### What needs to be done
Copy out word for word everything from the line containing "You are a computer-use" down to the line containing "Instruction: Open address", both of those lines included.

### Provided records
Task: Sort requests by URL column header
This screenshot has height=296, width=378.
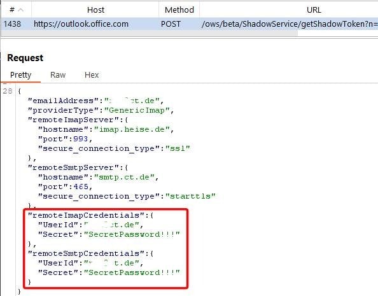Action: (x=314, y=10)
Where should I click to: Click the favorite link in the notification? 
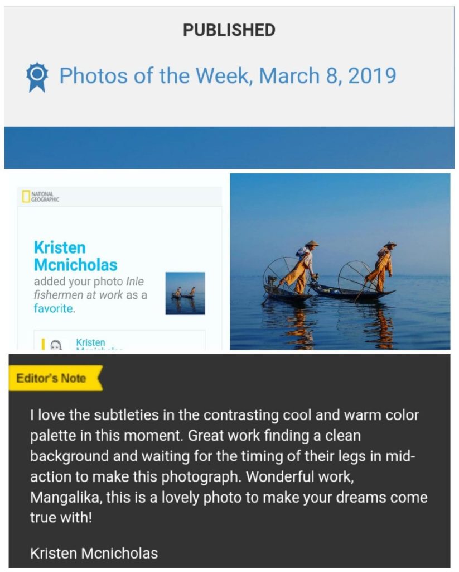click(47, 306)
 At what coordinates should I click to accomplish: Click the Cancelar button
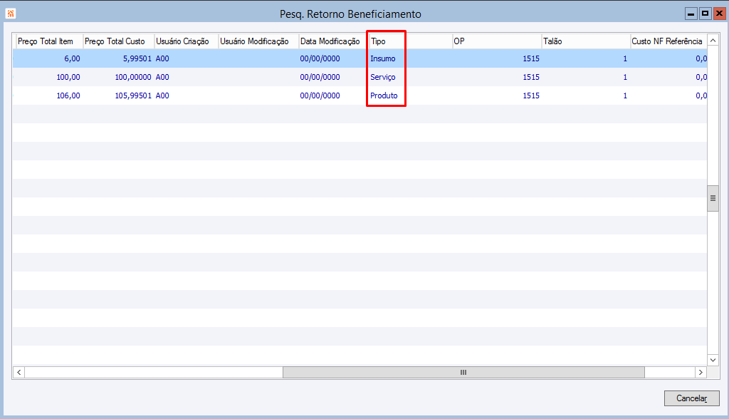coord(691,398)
---
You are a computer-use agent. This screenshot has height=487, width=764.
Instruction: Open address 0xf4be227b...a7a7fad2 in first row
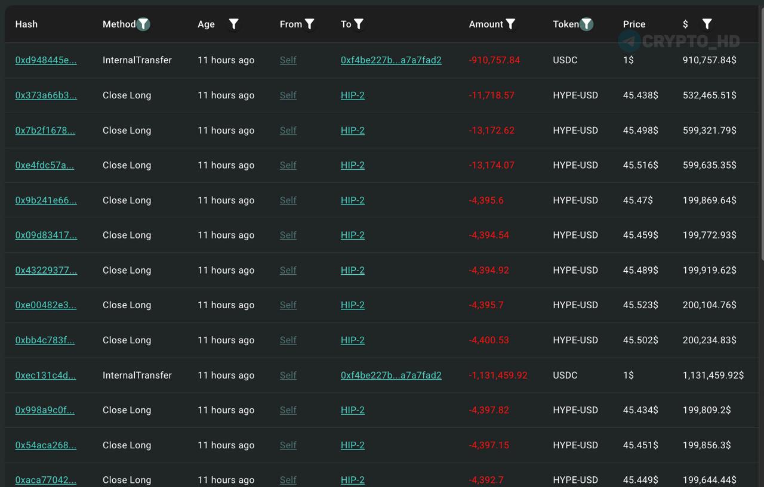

### Reply
You are a computer-use agent. This screenshot has height=487, width=764.
Instruction: Open address 0xf4be227b...a7a7fad2 in first row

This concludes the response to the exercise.